Tom Lane wrote:

> r...@raf.org writes:
> > I have a stored function with code that looks like:
> 
> >             raise notice '% %', 'blah_history.original_id', r;
> 
> > But I'm getting this compilation error when it tries to load this
> > function:
> 
> >     ERROR:  too many parameters specified for RAISE
> 
> That is ... weird.  The code is checking that the number of % symbols in
> the string literal matches the number of comma-separated expressions after
> the literal, and it sure looks like those match.
> 
> > Which looks fine.

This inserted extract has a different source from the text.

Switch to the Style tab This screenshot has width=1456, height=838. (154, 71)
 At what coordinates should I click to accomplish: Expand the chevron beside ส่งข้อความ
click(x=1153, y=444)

The really wierd thing is that this happens when done on a
> > debian9 host but when I load the function from another host (my macos 
> > laptop)
> > with the same function into the same database, it works fine.
> 
> Weirder yet.
> 
> The only idea that comes to mind is that '%%', with nothing between the
> percent signs, means a literal '%' character not two parameter markers.
> If the contents of the string literal were '%%' then this is exactly
> the error message you'd get.
> 
> So here's a long-shot theory: what's in your source code is not a plain
> space but something weird like a no-break space, and when you transfer
> that text from machine A to machine B, the no-break space is getting
> dropped.
> 
>                       regards, tom lane

thanks but it is normal space character.